***** The records

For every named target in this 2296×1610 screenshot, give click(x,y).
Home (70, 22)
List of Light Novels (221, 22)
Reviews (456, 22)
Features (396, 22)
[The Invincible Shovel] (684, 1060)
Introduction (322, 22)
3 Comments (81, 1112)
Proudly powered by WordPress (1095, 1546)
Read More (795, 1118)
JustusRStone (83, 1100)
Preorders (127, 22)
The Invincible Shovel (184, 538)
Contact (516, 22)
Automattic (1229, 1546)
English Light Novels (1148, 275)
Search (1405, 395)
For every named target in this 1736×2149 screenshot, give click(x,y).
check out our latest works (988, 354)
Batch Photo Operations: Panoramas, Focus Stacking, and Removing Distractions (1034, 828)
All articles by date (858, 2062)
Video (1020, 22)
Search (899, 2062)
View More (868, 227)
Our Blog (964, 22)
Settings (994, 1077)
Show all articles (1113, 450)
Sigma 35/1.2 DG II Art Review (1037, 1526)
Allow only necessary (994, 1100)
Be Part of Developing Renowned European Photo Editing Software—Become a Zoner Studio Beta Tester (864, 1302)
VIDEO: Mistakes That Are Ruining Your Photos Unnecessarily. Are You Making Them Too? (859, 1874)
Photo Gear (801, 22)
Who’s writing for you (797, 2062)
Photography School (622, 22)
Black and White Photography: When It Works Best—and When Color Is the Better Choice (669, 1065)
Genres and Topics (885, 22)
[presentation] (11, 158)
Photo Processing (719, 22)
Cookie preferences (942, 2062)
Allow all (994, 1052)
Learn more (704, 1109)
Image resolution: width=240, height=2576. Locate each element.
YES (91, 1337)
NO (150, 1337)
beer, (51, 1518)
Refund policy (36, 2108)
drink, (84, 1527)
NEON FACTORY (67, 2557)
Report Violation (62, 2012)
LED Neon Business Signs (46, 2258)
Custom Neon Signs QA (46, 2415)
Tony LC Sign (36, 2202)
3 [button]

**********

[Problem details]:
Give back every entry above, complete and exact.

[Answer to the problem]:
For every named target in this 2296×1610 screenshot, give click(x,y).
Home (70, 22)
List of Light Novels (221, 22)
Reviews (456, 22)
Features (396, 22)
[The Invincible Shovel] (684, 1060)
Introduction (322, 22)
3 Comments (81, 1112)
Proudly powered by WordPress (1095, 1546)
Read More (795, 1118)
JustusRStone (83, 1100)
Preorders (127, 22)
The Invincible Shovel (184, 538)
Contact (516, 22)
Automattic (1229, 1546)
English Light Novels (1148, 275)
Search (1405, 395)
For every named target in this 1736×2149 screenshot, give click(x,y).
check out our latest works (988, 354)
Batch Photo Operations: Panoramas, Focus Stacking, and Removing Distractions (1034, 828)
All articles by date (858, 2062)
Video (1020, 22)
Search (899, 2062)
View More (868, 227)
Our Blog (964, 22)
Settings (994, 1077)
Show all articles (1113, 450)
Sigma 35/1.2 DG II Art Review (1037, 1526)
Allow only necessary (994, 1100)
Be Part of Developing Renowned European Photo Editing Software—Become a Zoner Studio Beta Tester (864, 1302)
VIDEO: Mistakes That Are Ruining Your Photos Unnecessarily. Are You Making Them Too? (859, 1874)
Photo Gear (801, 22)
Who’s writing for you (797, 2062)
Photography School (622, 22)
Black and White Photography: When It Works Best—and When Color Is the Better Choice (669, 1065)
Genres and Topics (885, 22)
[presentation] (11, 158)
Photo Processing (719, 22)
Cookie preferences (942, 2062)
Allow all (994, 1052)
Learn more (704, 1109)
Image resolution: width=240, height=2576. Locate each element.
YES (91, 1337)
NO (150, 1337)
beer, (51, 1518)
Refund policy (36, 2108)
drink, (84, 1527)
NEON FACTORY (67, 2557)
Report Violation (62, 2012)
LED Neon Business Signs (46, 2258)
Custom Neon Signs QA (46, 2415)
Tony LC Sign (36, 2202)
3 [button]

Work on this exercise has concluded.